* Given instruction:
Reproduce each of the entries below word for word, leaving out the pictures.
►
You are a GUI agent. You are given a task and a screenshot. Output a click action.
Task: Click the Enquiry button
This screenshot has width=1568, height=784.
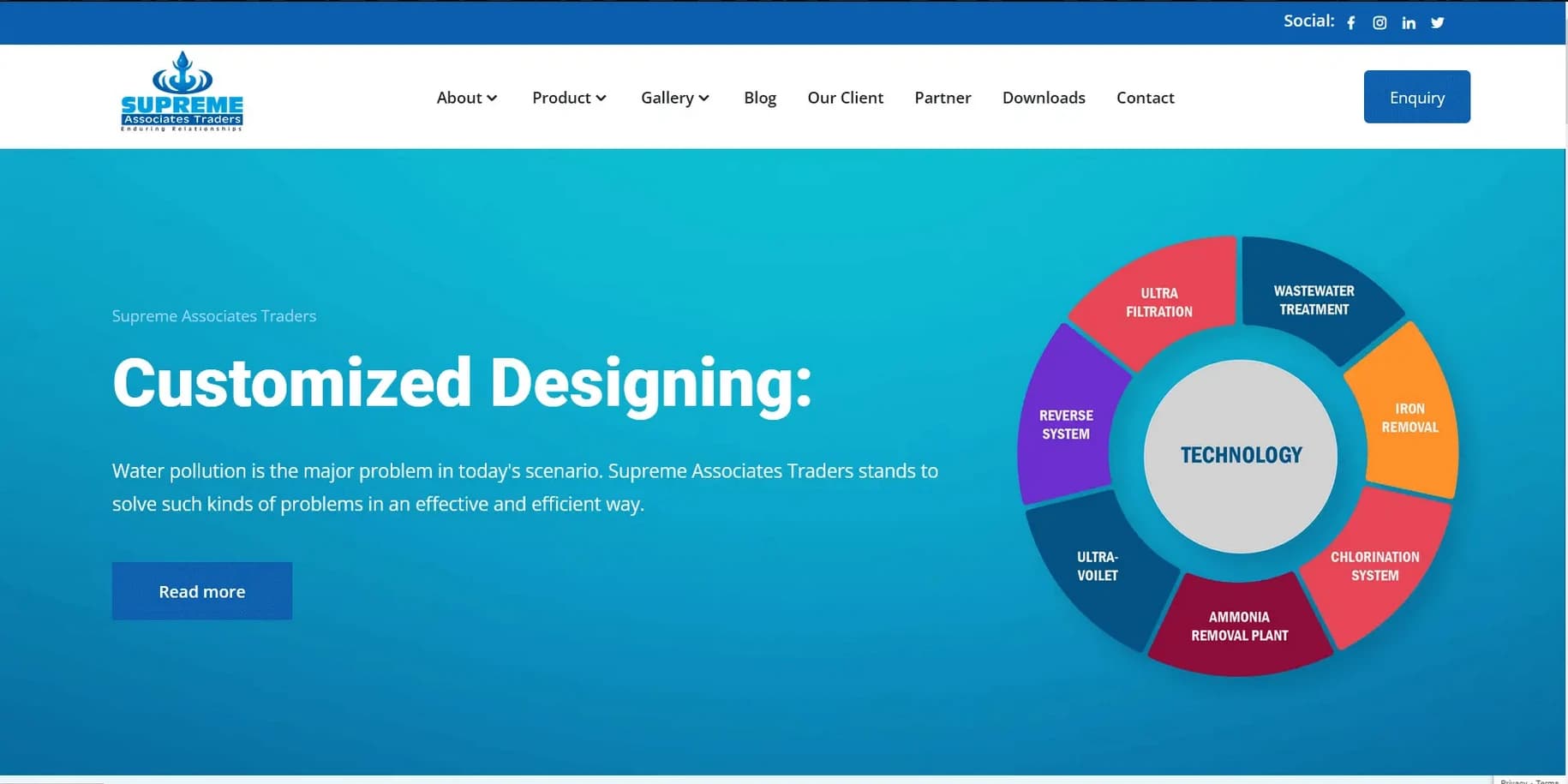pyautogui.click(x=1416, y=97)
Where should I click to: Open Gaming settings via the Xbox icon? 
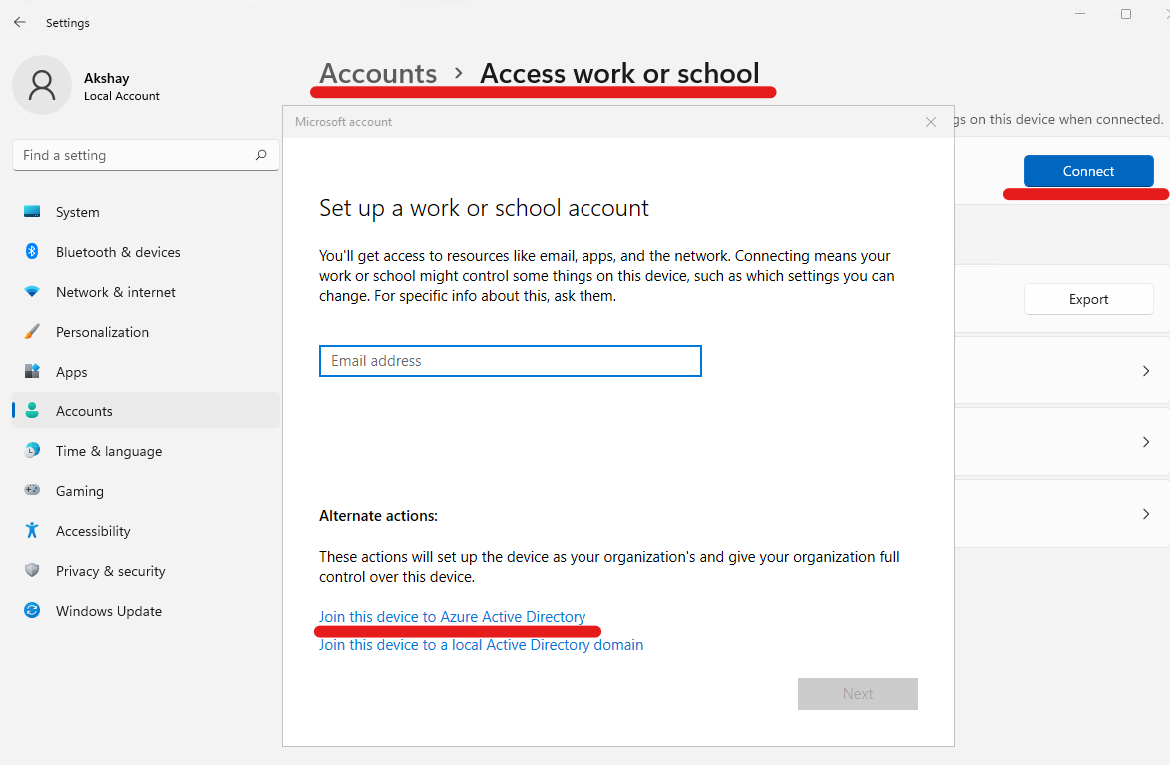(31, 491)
◄
* Exercise output:
You are a GUI agent. You are given a task and a screenshot. Output a click action.
Task: Click the Enquiry button
This screenshot has width=1568, height=784.
pyautogui.click(x=1416, y=97)
Where should I click to: Open Gaming settings via the Xbox icon? 
(31, 491)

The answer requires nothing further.